Loading...

Chlore et grossesse : quels sont les risques ?

La grossesse est une période de changements et de précautions, et les futures mamans sont souvent bombardées de conseils sur ce qu'il faut faire et ne pas faire pour la santé de leur bébé. Parmi les questions qui reviennent fréquemment, celle de la sécurité de la baignade en piscine, et plus particulièrement de l'exposition au chlore, occupe une place importante. Si la natation est généralement encouragée pour ses nombreux bienfaits pendant la grossesse, les effets du chlore font débat. Cet article vise à faire le point sur les connaissances actuelles, en s'appuyant sur les études disponibles et les recommandations d'experts, afin d'aider les femmes enceintes à prendre des décisions éclairées.

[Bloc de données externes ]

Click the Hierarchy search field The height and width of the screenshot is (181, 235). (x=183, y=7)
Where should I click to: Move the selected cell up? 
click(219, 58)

Les bienfaits de la natation pendant la grossesse

La natation est souvent présentée comme le sport idéal pour les femmes enceintes, et ce à juste titre. Elle offre de nombreux avantages tant pour la mère que pour le bébé :

  • Soulagement des maux de grossesse : La natation peut atténuer les nausées, soulager les jambes lourdes et préserver les muscles.
  • Réduction des risques : La pratique d'exercices de natation adaptés à la grossesse peut réduire les risques de complications pendant la grossesse et les risques d'obésité infantile.
  • Sensation de légèreté : Au troisième trimestre, le poids du bébé peut être difficile à supporter. L'eau permet de soulager le dos et les articulations, procurant une sensation de légèreté.
  • Amélioration de l'endurance : La natation améliore l'endurance et la capacité à récupérer après un effort, ce qui est bénéfique pour l'accouchement et la période post-partum.
  • Prévention des problèmes de dos et de la rétention d'eau : La natation régulière peut aider à prévenir les problèmes de disques et à réduire la rétention d'eau.
  • Bien-être mental : L'entraînement à la natation permet de garder une bonne forme mentale grâce à une meilleure oxygénation du cerveau.
  • Effet rafraîchissant : L'eau offre un effet rafraîchissant bienvenu, car la transpiration est plus rapide pendant la grossesse.
  • Amélioration du transit intestinal : L'exercice doux permet également de faire bouger les intestins.

En principe, il n'y a rien de mal à nager pendant la grossesse et l'exercice est généralement bon pour la santé.

Le chlore : un désinfectant omniprésent

Le chlore est un puissant désinfectant largement utilisé pour éradiquer les virus et les bactéries dans l'eau, notamment dans les piscines. Son efficacité et son faible coût en ont fait la méthode de désinfection privilégiée depuis le 19ème siècle. Aujourd'hui, environ 80% des eaux de distribution sont traitées par le chlore.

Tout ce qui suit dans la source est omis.